UK vs. US: Recapitalization Plans Compared

There are substantial differences between the US recapitalization plan and the UK recapitalization plan that is widely being hailed by the media right now. has a nice table showing some of the key differences. One big difference is with the 12 percent dividend the UK banks are required to pay. 12 percent dividend? Given that loans to homeowners and businesses will be in the 5-7% range, the banks will only be able to pay that dividend thanks to leverage. They can lend out several times more in loans than they have in equity.

However, if I were a shareholder, I'd know that there will be very little chance for me to profit. The shares will be very depressed for a long while, until the government sells and gets out of the banking system. Basically, there is no way for the banks to raise capital from private sources now.
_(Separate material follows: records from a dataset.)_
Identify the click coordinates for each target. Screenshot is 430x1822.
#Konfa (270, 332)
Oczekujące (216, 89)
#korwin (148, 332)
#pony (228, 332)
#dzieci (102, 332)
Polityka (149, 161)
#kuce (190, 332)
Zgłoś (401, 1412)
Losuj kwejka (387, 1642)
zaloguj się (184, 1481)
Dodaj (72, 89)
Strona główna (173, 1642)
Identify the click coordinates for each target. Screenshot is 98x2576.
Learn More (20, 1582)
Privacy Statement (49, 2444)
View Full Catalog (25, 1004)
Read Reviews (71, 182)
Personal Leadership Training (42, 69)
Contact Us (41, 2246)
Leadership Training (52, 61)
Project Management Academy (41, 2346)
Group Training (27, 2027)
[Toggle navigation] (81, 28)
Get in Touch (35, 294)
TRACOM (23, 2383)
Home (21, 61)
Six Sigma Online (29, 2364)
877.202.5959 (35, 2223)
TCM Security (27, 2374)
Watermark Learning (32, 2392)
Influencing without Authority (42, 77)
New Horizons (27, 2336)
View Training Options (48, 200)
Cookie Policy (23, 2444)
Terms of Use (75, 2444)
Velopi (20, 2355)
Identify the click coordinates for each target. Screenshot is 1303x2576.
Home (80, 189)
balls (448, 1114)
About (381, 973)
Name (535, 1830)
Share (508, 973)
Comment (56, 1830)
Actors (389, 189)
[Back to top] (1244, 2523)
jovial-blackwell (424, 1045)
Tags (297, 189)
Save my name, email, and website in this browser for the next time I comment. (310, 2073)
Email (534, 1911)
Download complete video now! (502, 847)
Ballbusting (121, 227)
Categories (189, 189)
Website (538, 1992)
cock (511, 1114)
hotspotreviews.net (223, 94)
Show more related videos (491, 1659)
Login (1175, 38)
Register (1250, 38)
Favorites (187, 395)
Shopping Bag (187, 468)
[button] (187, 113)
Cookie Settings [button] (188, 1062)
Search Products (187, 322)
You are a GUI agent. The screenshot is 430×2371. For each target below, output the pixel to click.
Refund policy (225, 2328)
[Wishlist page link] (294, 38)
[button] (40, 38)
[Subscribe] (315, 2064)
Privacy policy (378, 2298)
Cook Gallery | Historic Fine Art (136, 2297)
Who the hell will buy stock with all these restrictions and no potential for profit? With this move, the UK just nationalized all of the banks they injected capital into. There will be no other source of funding for these banks. The capital market is closed to them until the government gets out, period. That's a huge difference between the UK and the US. US Treasury's terms were not so harsh that it removed all profit potential. Government will share in the gains, but won't hog all the upside for itself. And with that comes the possibility of raising money from private sources.

Has the UK and The Bank of England bit off too much to chew? I don't know, we'll have to see, but thanks to their harsh terms, they'll have to recapitalize their banks unilaterally. And I thought the UK was against unilateral actions.